WORK TASK:
For each line below with the word "this", write out a copy.

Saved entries

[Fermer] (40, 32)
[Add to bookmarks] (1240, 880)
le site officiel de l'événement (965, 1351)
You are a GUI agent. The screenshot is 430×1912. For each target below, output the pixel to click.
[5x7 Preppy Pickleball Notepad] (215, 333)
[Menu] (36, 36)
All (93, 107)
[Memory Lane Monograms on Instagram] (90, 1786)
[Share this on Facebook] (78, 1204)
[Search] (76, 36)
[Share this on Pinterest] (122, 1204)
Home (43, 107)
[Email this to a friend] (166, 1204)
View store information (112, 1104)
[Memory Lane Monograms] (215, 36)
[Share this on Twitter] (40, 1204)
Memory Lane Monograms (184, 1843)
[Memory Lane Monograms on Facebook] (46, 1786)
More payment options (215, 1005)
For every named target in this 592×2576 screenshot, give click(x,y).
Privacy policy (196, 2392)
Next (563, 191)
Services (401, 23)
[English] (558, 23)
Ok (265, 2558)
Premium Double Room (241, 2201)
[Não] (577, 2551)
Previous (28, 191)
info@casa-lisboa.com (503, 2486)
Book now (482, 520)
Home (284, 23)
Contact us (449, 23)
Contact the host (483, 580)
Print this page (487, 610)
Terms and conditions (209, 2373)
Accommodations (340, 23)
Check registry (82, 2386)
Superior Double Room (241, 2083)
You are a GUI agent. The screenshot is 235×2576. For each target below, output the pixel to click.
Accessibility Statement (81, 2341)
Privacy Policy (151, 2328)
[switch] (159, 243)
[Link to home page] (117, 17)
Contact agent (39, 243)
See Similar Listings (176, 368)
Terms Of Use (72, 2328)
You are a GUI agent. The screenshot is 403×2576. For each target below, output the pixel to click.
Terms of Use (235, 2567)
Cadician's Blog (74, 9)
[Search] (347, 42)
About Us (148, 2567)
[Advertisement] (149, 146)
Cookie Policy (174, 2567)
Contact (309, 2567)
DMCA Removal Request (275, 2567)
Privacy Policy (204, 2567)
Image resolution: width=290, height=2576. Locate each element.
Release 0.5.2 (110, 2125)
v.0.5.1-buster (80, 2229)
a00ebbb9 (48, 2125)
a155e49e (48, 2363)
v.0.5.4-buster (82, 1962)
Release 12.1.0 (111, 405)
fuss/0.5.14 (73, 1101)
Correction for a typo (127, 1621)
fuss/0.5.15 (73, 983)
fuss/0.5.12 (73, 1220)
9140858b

TASK OUTPUT:
[Share this on Facebook] (78, 1204)
[Share this on Pinterest] (122, 1204)
[Email this to a friend] (166, 1204)
[Share this on Twitter] (40, 1204)
For every named target in this 592×2576 screenshot, give click(x,y).
Print this page (487, 610)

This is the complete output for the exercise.